Margins for Ductal Carcinoma Insitu (DCIS)

  • The margin width (distance between the edge of the DCIS and the inked margin):
    • Reflects the completeness of excision and is an important determinant of local recurrence in DCIS:
      • Particularly for patients considering omission of radiotherapy after breast-conserving surgery
  • In 2016, the Society of Surgical Oncology and American Society of Radiation Oncology:
    • Developed consensus guidelines regarding margins for DCIS
    • These guidelines were based on:
      • A meta-analysis of 22 studies enrolling 4,660 women treated with partial mastectomy and radiation therapy:
        • There was a 64% reduction in local recurrence risk:
          • In patients with negative margins compared to those with positive margins
        • Margin thresholds ≥2 mm were associated with fewer local recurrences
  • For patients with positive margins:
    • Either re-excision or mastectomy to achieve negative margins should be performed
  • For patients with close margins:
    • Multiple factors should be considered:
      • The volume / extent of DCIS
      • Its distribution throughout a specimen
      • The volume of the excision
      • The volume of DCIS deemed close to the margin (focal or extensive)

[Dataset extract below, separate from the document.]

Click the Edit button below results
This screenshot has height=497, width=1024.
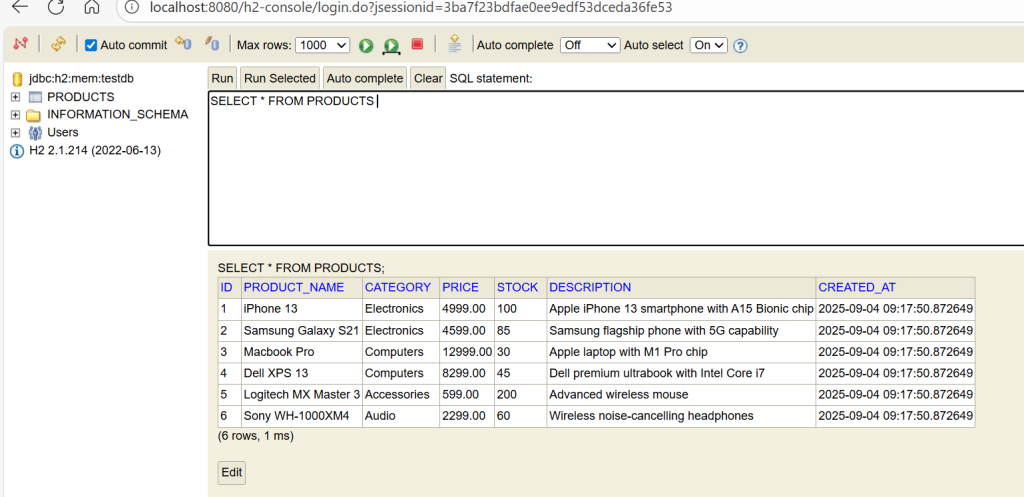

    • After review of pathology:
      • Re-excision and / or radiation boost should be performed
  • A post-excision mammogram:
    • May be considered to rule out residual suspicious calcifications in the partial mastectomy operative bed for targeting during re-excision, and breast-conservation therapy may be re-attempted
    • If the close margins are extensive:
      • Mastectomy may be indicated
  • References
  • Morrow M, Van Zee KJ, Solin LJ, et al. Society of Surgical Oncology-American Society for Radiation Oncology-American Society of Clinical Oncology consensus guideline on margins for breast-conserving surgery with whole-breast irradiation in ductal carcinoma in situ. Ann Surg Oncol. 2016;23(12):3801-3810.
  • Van Zee KJ, Subhedar P, Olcese C, Patil S, Morrow M. Relationship between margin width and recurrence of ductal carcinoma in situ: analysis of 2996 women treated with breast-conserving surgery for 30 years. Ann Surg. 2015;262(4):623-631.
  • Dunne C, Burke JP, Morrow M, Kell MR. Effect of margin status on local recurrence after breast conservation and radiation therapy for ductal carcinoma in situ. J Clin Oncol. 2009;27(10):1615-1620.